C’est lors de son premier match de championnat, le 16 mars 2019 contre Guimgamp, que Rachel Saïdi se jette dans le grand bain. Menées 0-3 à la mi-temps, la nouvelle coach expérimente une sensation alors peu connue, celle de la pleine responsabilité. Il y a du regret aussi. « Quand vous avez fait le sacrifice de basculer coach, que vous perdez 0-3 à la mi-temps et que vous allez faire couler le club, vous vous demandez si vous avez pas fait le mauvais choix ». Et pourtant, c’est le discours du vestiaire à la pause qui lui fait comprendre qu’elle est à sa place. Au moment de célébrer le premier but lillois, toutes les joueuses se ruent vers le banc et le staff. « On a senti que quelque chose venait de se créer entre nous et les joueuses. On avait un groupe très proche avec cette volonté de batailler tous ensemble dans le même sens et de sortir le club de cette situation difficile ». Résultat, 3-3 score final. La coach fraichement nommée débute en D1 Arkema par une remontada.

Émotionnellement, Rachel Saïdi n’est plus la même non plus. Ce match d’introduction lui a montré ce à quoi elle ferait dorénavant face. « Maintenant je suis tout le temps dans la réflexion. En fait vous n’avez jamais de temps off quand vous êtes entraineure. C’est beaucoup plus lourd sur le plan mental que quand on est joueuse car vous vous sentez plus responsable de ce qu’il se passe ». Elle admet aussi être moins tolérante. « Même si j’étais une joueuse compétitrice exigeante envers moi-même, j’arrivais à switcher quand je rentrais chez moi.
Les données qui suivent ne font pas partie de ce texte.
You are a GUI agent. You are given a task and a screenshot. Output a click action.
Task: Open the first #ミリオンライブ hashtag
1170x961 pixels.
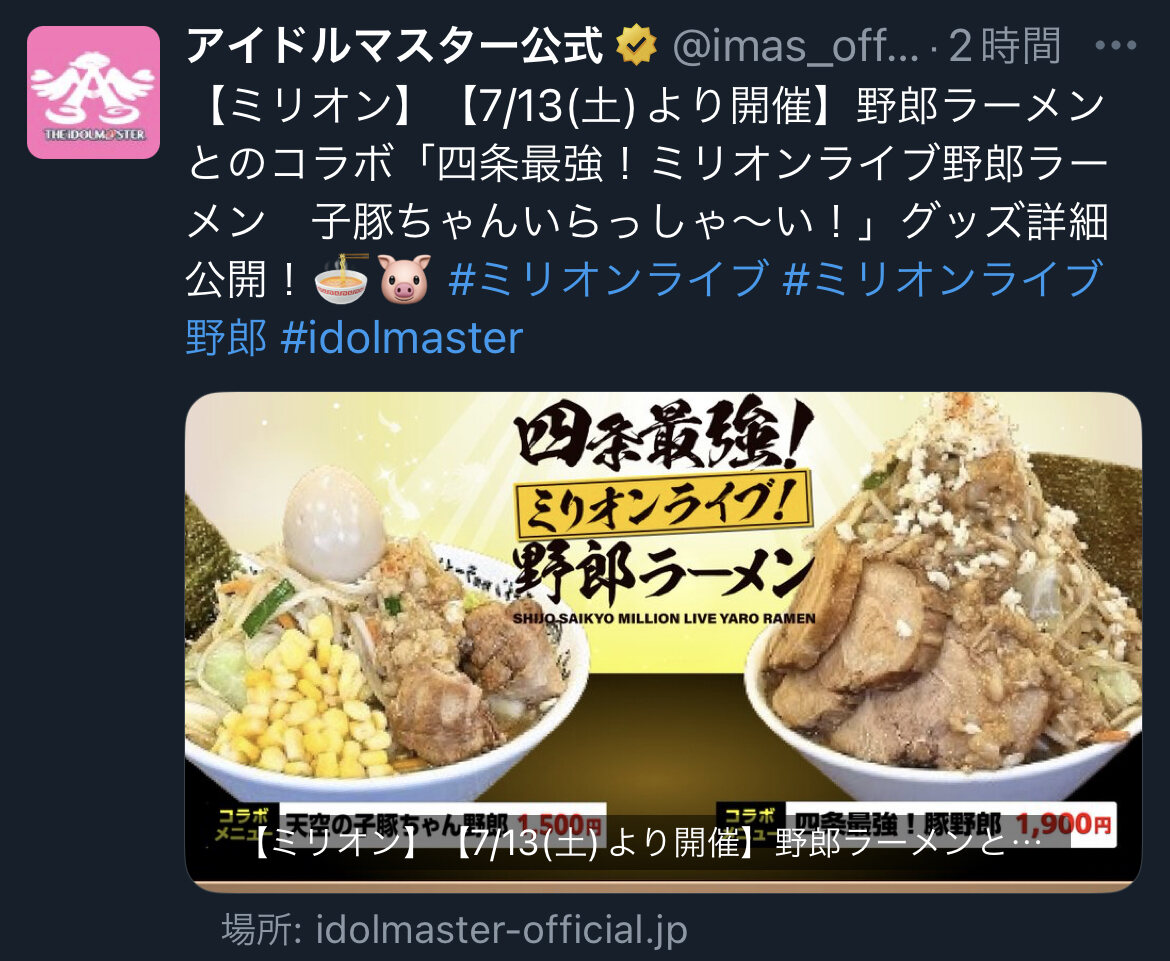(608, 278)
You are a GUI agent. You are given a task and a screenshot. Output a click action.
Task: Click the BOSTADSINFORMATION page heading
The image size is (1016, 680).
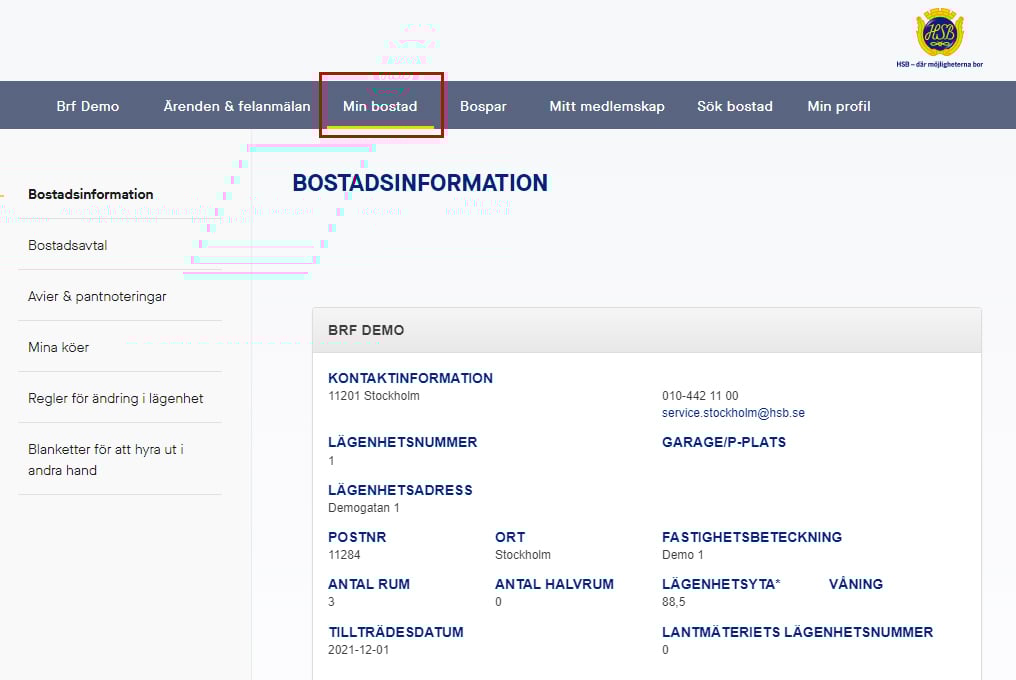click(420, 183)
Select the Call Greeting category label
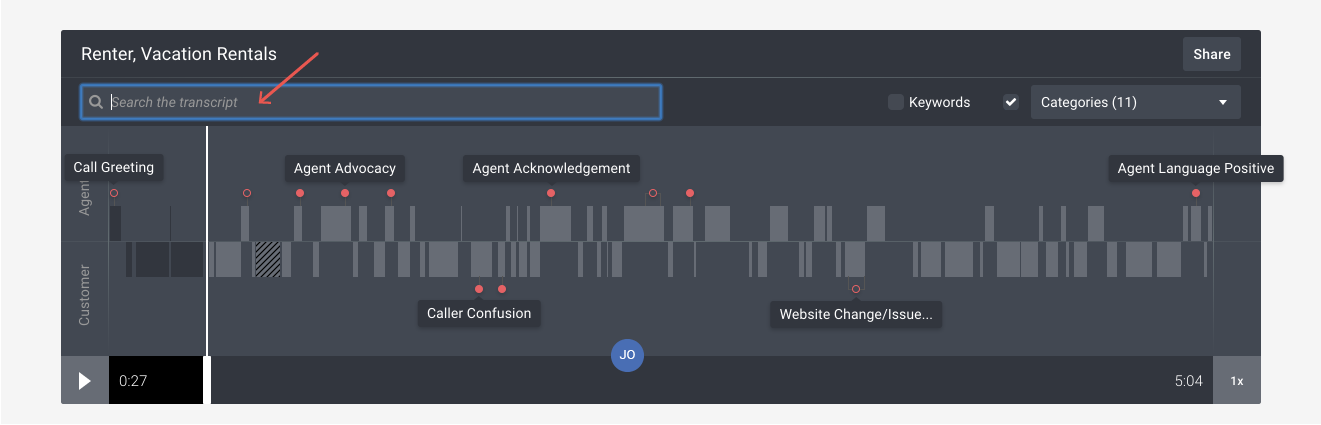 [x=114, y=167]
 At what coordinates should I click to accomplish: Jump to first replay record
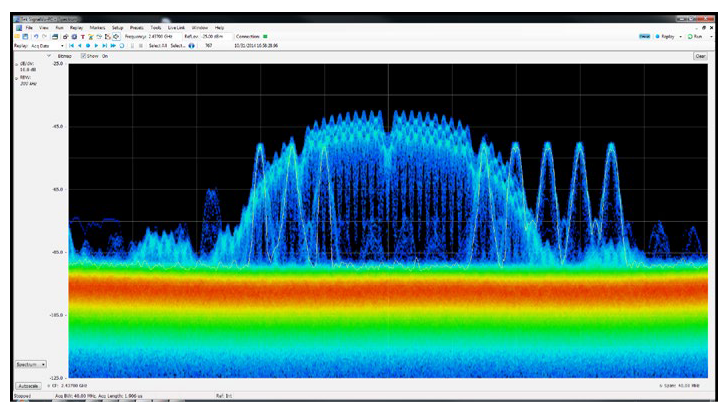tap(72, 45)
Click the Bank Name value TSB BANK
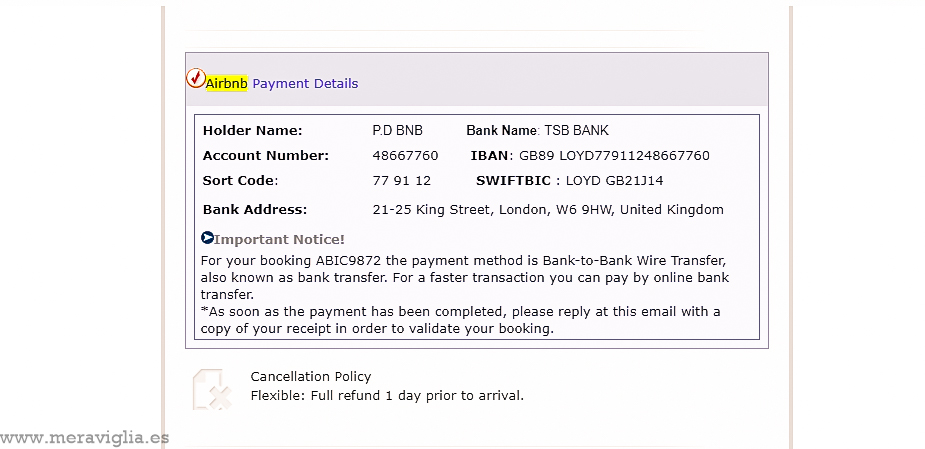925x449 pixels. [x=576, y=130]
Actuellement en tant qu’entraineure, j’arrive pas à le faire ». Mais pour Rachel, la partie la plus difficile à accepter, c’est le deuil de ses sensations de joueuse. « Des fois sur le terrain quand on était menées au score, je sentais qu’on allait revenir. En tant que coach, ça m’arrive moins ». Une perte d’intuition certes, mais le gain d’adrénaline à coup sûr. 

 

Rachel Saïdi, une passionnée de foot avant tout

Ce qu’a toujours été Rachel Saïdi, c’est une passionnée du ballon rond. Elle est une footeuse polyvalente qui connait et s’intéresse à tous les aspects de son sport. Son regard sur le jeu est global. « Le fait d’être milieu axiale de formation m’a donné la fibre de m’intéresser à l’aspect tactique. J’avais besoin tout le temps de regarder mes matchs, ceux des garçons à la télé. D’apprendre, de comprendre ». Depuis sa conversion, elle semble encore plus rigoureuse et appliquée. « Le métier de coach m’a permis d’être beaucoup plus dans le détail et de m’intéresser à tous les postes, donc c’est beaucoup plus complet et riche. Il y a aussi beaucoup plus de travail ! » Le mental joue aussi beaucoup. Pour Rachel, c’est l’un de ses meilleurs atouts de coach. « Dans le foot il y a beaucoup de technique et de tactique, mais il y a un aspect primordial qui prend le dessus sur tout, c’est l’aspect mental. On le néglige en formation d’entraineur alors que c’est un élément indispensable pour le haut niveau dans le sport en général ».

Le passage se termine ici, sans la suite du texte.